┌─ DOCUMENT SECTION

The other reason that baking functionality into the language is problematic is that you wind up having a few things that go fast, while you neglect to build facilities that optimize other people's data structures. So you get the world's fastest dense array (say) but your sparse array is resolutely mediocre. Instead of a language packed with special-cases, I would much rather a minimal language with good analyses (many of which can be supported by language design; I think Rust has a good future here to support good analyses by how carefully it tracks lifetimes and how it doesn't fling aliases around with the abandon of C).

> You appear to be making your points in a way in which no developments from the part 10-20 or so years are intruding. Can you point to a extant PL/I compiler that produces good code on modern architectures? How sure are you that the issues that separated C, Fortran and PL/I historically are even remotely relevant now?

It's simple. Again, once again, over again, yet again, one more time, the main point is that functionality in a language definition and implemented in a compiler is faster than that functionality implemented in external functions. Simple. Dirt simple. An old point, and still both true and relevant and not changed in the last "10-20" years.

C is not supposed to have changed from K&R -- that it is backwards compatible was one of its main selling points and main reason to put up with such meager functionality that had programmers digging with a teaspoon.

└─

**TASKS TO COMPLETE**
1 > In the language-design discussion, what is given as one of C's main selling points?
2 > Does each statement agree with the language-design discussion? Answer yes or no for each, quoting the words that decide it.
(a) The writer sees a good future for Rust in supporting good analyses.
(b) The quoted reply names an extant PL/I compiler that produces good code on modern architectures.
(c) The discussion claims that functionality implemented in external functions is faster than functionality implemented in a compiler.
3 > Please proceed with the language-design discussion, starting after its final sentence.

┌─ MATERIAL PROVIDED

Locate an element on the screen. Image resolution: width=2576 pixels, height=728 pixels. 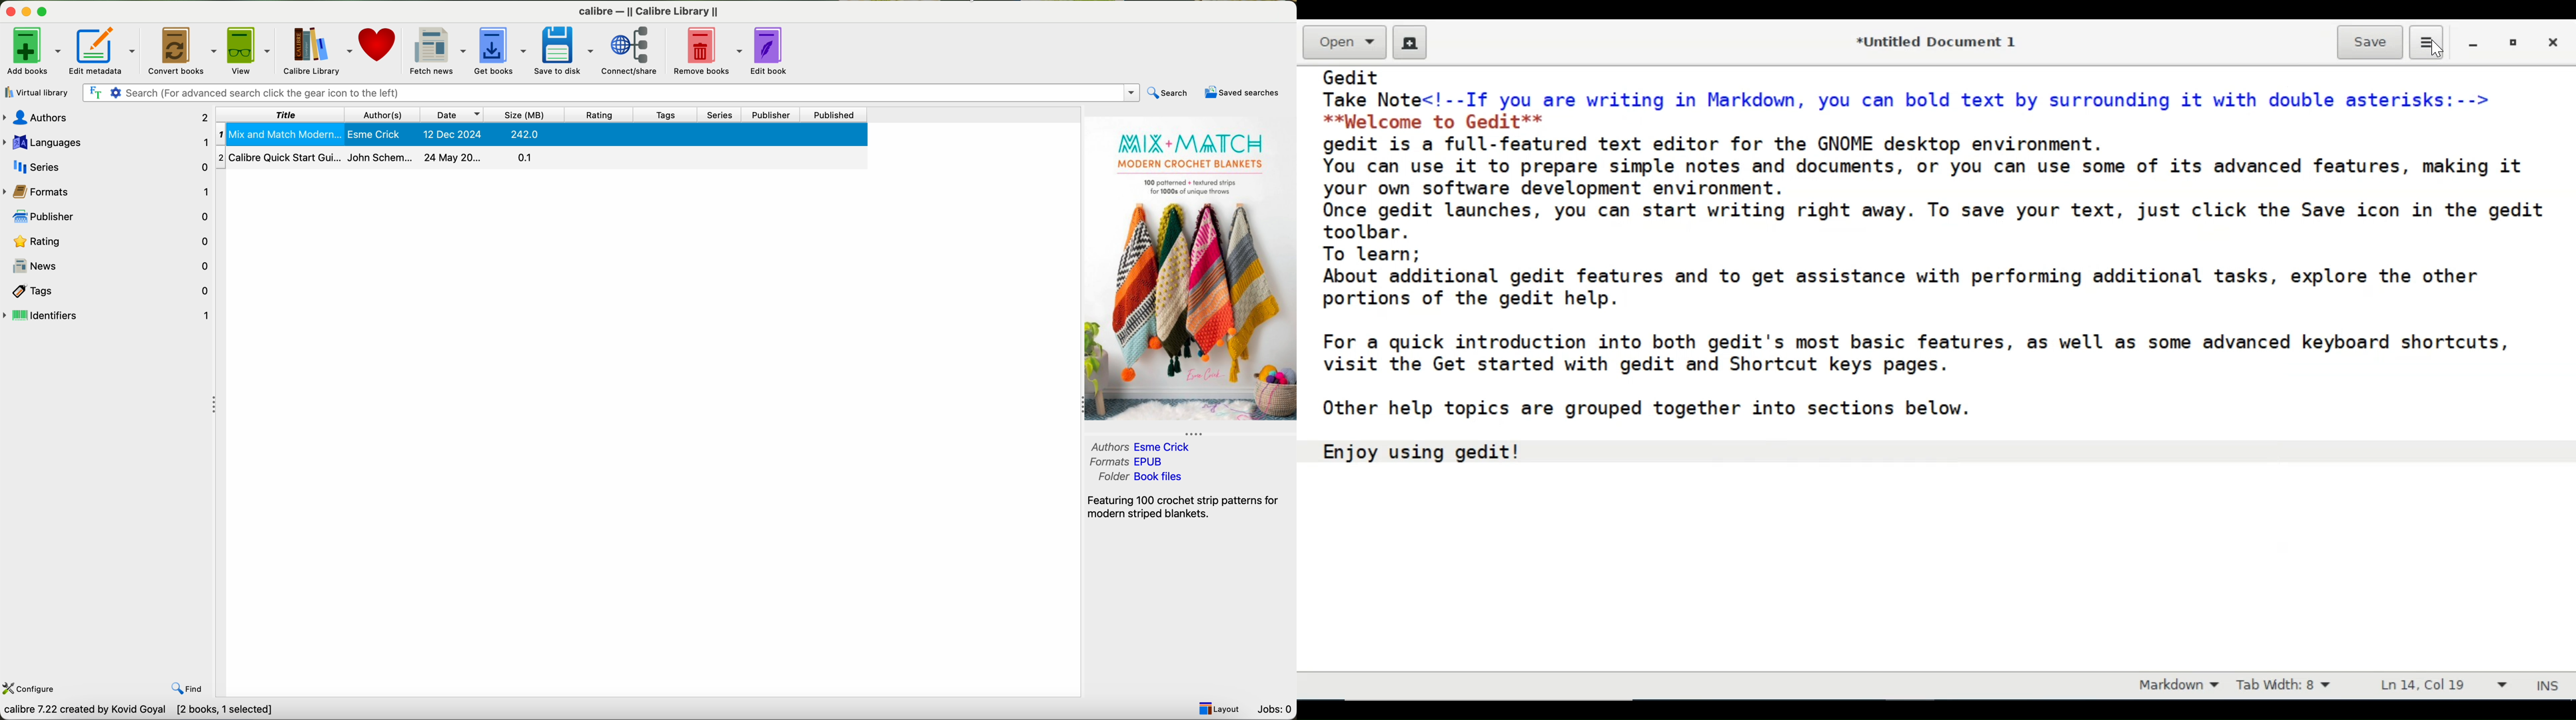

└─

**ANSWERS PER TASK**
1 > That it is backwards compatible.

2 >
(a) Yes: "I think Rust has a good future here to support good analyses"
(b) No: "Can you point to a extant PL/I compiler that produces good code on modern architectures?"
(c) No: "functionality in a language definition and implemented in a compiler is faster than that functionality implemented in external functions"

3 >
Fortran and PL/I just illustrate the point. The point is thus illustrated. For this illustration, I can go back to old Fortran 66 and PL/I F level version 4. Still the point is illustrated and remains true.

And for the changes in C, does the language yet have definitions and support for multidimensional arrays and something decent in strings? And what about Malloc and Free -- have they been brought up to date?

I did NOT propose, I am NOT proposing, using Fortran or PL/I now. Instead, again, once again, over again, ..., I just made a point about language design and implementation. That this evidence is old is fully appropriate if we regard C as defined in K&R and not changed since. If people changed it, then it's a different language and likely not fully compatible with the past.

So, this thread was about C: I assumed C hasn't changed so assumed K&R C.

I don't want to use C but have, recently in one situation was essentially forced into it. But after that case, I left C. I'm not using Fortran or PL/I, either.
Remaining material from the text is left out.